* [Consigne 1]:
Répondez à ces questions sur l'entretien consacré au punk :
(a) Quel est le nom du premier groupe monté par la personne interviewée ?
(b) Qui a employé le mot Garage dans un article sur les Daltons ?
(c) Quels groupes marchaient en France à l'époque, d'après la personne interviewée ?
* [Consigne 2]:
Dans la liste, de la ligne contenant « Given: Toggle ロールオーバーにハイライトを表示 checkbox » jusqu'à la ligne contenant « Action: point(650,34) » incluse, remplacez « Task » par « Step ». Redonnez seulement ces lignes, sans rien y changer d'autre.

* [Texte à lire]:
━━━━━━━━━━━━━━━━

Avec le punk ! Avant je jouais de la guitare mais mal, j’étais très complexé parce que à l’époque les groupes étaient très fort techniquement ! Quand le punk arrive, cela a été plus facile, ce qui comptait c’était l’envie et l’énergie ! DO IT YOURSELF !
Ça a changé ta vie ?
Oui, vraiment ! Les premiers trucs que j’ai joués c’était du punk-rock minimaliste. J’ai monté mon premier groupe : PEGGY SAGE PRODUCTION avec ma sœur Rachel et mon beau-frère Éric Tabuchi (futurs Tokow Boys et Luna Parker).
En 1978, il a eu l’after-Punk et beaucoup de groupes sont partis vers la New Wave, je ne me sentais pas à l’aise avec ça : le côté branché… Je me suis dirigé alors vers le rock des racines quelque chose qui me semblait plus authentique à la Link Wray ou Hasil Hadkins
Le rock primaire donc avec les compils Nuggets, la scène Garage bands des années 60…
On ne connaissait pas tout ça ! La première fois que j’ai entendu le mot Garage pour définir un groupe c’est quand Rascal (grand manager de la scène Parisienne Ndlr) l’a employé dans un article sur les Daltons et le mot m’avait amusé !
Pourtant en France à l’époque il y a une première sène Garage qui fonctionne (Les Dogs, les Coronados, les Snipers …) ?
Elle existe cette scène, c’est vrai mais à l’époque c’était confidentiel …. Ce qui marchait c’était Téléphone, Bijoux, Starshooter…
Ensuite tu fondes les Rouquins ?

━━━━━━━━━━━━━━━━

* [Données sources]:
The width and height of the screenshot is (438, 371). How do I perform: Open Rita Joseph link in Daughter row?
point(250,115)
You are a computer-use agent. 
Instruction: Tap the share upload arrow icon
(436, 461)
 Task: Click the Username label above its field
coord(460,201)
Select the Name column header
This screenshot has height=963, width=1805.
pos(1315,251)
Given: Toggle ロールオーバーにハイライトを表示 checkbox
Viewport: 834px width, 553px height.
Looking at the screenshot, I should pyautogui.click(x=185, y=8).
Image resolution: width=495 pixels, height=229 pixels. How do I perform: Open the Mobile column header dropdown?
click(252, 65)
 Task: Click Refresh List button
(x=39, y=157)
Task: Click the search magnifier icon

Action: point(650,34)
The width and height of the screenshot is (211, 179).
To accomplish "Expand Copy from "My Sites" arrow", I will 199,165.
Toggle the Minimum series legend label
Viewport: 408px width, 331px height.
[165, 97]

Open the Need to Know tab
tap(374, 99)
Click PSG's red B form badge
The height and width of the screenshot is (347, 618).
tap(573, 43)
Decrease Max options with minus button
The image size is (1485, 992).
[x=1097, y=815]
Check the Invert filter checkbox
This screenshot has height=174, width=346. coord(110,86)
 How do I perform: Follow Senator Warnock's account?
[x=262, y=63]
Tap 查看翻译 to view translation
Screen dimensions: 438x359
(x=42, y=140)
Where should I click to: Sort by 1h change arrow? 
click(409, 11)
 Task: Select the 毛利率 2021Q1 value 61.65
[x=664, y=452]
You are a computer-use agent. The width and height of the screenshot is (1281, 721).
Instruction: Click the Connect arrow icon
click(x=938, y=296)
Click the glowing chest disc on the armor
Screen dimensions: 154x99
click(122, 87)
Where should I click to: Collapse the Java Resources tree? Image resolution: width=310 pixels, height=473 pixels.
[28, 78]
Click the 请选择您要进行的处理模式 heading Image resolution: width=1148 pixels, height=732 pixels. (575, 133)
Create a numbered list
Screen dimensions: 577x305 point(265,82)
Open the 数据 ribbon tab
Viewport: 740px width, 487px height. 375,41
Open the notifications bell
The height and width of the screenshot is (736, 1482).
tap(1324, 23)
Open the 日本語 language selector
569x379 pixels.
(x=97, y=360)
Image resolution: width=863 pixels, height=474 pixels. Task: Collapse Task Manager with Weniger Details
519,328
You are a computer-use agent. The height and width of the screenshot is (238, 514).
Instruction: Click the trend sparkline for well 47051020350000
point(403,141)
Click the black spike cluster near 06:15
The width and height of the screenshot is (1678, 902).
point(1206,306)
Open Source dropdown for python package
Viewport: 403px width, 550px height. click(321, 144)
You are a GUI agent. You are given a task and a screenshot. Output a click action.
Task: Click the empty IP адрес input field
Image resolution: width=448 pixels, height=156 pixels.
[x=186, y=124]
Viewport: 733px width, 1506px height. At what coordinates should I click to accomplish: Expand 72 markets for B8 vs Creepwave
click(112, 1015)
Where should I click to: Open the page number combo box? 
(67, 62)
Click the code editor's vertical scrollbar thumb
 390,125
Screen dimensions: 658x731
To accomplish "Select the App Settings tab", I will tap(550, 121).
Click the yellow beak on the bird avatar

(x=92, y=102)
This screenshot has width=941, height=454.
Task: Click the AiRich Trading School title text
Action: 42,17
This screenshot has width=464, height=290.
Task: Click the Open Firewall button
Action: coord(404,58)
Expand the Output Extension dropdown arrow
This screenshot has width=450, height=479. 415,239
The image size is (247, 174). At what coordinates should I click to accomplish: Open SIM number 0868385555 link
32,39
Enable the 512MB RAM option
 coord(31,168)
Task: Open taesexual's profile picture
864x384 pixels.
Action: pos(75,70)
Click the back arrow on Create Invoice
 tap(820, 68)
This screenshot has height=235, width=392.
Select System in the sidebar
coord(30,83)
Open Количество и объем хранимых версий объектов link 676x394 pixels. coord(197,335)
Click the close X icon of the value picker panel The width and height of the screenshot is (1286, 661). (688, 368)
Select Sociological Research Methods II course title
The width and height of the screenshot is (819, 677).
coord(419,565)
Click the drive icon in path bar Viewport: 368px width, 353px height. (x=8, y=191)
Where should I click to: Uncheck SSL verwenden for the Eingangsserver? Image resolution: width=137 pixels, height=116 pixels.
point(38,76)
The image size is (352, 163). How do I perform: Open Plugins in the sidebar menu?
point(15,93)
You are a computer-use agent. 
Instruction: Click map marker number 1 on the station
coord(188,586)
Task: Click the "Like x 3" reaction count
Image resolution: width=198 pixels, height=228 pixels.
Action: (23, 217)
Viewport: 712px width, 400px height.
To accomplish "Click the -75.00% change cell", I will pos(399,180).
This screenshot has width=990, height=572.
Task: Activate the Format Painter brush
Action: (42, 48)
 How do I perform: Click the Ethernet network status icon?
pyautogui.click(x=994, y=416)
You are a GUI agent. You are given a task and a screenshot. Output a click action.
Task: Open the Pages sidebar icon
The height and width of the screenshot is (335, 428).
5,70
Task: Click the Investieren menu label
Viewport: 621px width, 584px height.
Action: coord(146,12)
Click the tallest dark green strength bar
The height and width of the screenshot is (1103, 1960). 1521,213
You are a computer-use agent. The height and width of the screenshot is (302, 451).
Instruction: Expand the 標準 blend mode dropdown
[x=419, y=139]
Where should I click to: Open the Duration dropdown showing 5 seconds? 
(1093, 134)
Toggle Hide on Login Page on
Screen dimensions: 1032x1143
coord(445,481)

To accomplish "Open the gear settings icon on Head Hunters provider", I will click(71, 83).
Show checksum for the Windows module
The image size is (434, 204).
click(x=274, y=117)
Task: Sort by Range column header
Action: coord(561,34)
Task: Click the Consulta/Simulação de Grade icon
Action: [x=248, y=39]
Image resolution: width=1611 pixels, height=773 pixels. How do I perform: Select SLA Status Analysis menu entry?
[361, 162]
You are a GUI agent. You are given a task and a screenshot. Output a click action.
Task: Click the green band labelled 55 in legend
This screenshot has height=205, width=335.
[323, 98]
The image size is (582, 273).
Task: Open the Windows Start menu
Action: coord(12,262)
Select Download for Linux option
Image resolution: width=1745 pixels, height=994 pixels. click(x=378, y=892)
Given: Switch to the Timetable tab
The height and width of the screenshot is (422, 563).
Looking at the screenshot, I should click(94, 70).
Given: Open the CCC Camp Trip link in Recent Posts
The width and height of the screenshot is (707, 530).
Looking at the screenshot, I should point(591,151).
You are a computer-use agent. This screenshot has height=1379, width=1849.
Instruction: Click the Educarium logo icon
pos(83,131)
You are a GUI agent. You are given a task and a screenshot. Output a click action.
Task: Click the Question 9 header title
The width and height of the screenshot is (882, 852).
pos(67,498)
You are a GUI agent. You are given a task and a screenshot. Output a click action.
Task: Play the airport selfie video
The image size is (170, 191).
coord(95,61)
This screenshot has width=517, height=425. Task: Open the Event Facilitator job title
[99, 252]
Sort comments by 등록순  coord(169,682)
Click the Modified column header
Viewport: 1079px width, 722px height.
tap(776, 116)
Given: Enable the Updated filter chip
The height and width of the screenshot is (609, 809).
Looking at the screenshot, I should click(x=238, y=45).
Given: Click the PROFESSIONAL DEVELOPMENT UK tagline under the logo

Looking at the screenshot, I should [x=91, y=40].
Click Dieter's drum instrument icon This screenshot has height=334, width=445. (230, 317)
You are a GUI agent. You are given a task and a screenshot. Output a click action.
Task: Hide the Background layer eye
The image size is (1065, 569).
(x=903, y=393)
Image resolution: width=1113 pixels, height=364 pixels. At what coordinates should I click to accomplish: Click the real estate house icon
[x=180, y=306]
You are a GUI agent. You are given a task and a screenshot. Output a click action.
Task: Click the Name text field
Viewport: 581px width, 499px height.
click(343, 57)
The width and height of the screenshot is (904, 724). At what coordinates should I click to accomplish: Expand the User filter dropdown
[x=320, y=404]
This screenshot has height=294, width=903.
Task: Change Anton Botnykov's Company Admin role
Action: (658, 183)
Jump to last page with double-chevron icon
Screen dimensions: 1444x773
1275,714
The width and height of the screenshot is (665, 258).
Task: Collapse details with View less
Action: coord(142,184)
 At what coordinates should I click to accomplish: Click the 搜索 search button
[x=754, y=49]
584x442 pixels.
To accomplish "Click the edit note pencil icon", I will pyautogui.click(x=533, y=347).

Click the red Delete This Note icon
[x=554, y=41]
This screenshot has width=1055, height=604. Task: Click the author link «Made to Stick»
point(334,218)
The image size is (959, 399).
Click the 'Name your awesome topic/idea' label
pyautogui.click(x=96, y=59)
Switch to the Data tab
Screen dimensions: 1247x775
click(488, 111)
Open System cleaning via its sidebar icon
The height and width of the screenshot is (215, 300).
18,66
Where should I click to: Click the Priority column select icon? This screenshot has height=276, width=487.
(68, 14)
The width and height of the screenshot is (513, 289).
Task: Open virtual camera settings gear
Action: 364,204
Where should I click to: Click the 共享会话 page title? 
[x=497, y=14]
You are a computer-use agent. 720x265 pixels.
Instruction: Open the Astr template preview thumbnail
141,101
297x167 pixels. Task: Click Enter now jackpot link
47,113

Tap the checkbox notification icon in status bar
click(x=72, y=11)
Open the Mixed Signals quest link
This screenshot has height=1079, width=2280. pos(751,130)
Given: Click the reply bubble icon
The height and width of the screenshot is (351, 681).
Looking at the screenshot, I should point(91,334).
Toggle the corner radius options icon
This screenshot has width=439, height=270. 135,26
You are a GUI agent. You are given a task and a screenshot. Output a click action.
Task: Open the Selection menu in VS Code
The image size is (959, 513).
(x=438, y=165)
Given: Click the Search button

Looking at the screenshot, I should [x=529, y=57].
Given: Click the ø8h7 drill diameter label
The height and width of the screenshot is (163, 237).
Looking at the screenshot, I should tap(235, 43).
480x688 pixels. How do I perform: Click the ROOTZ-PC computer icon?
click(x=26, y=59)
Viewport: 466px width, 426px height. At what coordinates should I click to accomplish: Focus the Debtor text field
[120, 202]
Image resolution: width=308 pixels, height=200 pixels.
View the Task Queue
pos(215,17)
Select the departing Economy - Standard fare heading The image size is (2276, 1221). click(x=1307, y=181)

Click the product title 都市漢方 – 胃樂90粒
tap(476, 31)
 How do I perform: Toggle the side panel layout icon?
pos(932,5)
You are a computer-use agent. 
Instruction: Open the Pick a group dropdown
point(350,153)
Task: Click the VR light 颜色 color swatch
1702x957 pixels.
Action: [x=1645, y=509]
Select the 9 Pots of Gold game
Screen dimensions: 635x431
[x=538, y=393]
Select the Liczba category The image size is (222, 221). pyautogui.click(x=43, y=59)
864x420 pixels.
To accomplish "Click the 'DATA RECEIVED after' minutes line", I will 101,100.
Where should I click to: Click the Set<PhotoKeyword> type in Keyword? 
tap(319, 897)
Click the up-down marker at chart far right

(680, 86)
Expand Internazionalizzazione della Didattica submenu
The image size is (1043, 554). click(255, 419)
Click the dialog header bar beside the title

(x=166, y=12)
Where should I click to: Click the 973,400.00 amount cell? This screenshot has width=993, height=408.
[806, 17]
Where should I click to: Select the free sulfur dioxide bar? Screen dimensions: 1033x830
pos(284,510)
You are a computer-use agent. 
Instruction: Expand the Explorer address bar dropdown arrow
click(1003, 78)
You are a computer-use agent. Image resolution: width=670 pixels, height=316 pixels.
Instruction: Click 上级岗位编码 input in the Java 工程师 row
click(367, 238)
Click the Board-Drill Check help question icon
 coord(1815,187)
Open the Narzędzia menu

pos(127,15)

━━━━━━━━━━━━━━━━

* [Résultat attendu 1]:
(a) PEGGY SAGE PRODUCTION.
(b) Rascal.
(c) Téléphone, Bijoux et Starshooter.

* [Résultat attendu 2]:
Given: Toggle ロールオーバーにハイライトを表示 checkbox
Viewport: 834px width, 553px height.
Looking at the screenshot, I should pyautogui.click(x=185, y=8).
Image resolution: width=495 pixels, height=229 pixels. How do I perform: Open the Mobile column header dropdown?
click(252, 65)
 Step: Click Refresh List button
(x=39, y=157)
Step: Click the search magnifier icon

Action: point(650,34)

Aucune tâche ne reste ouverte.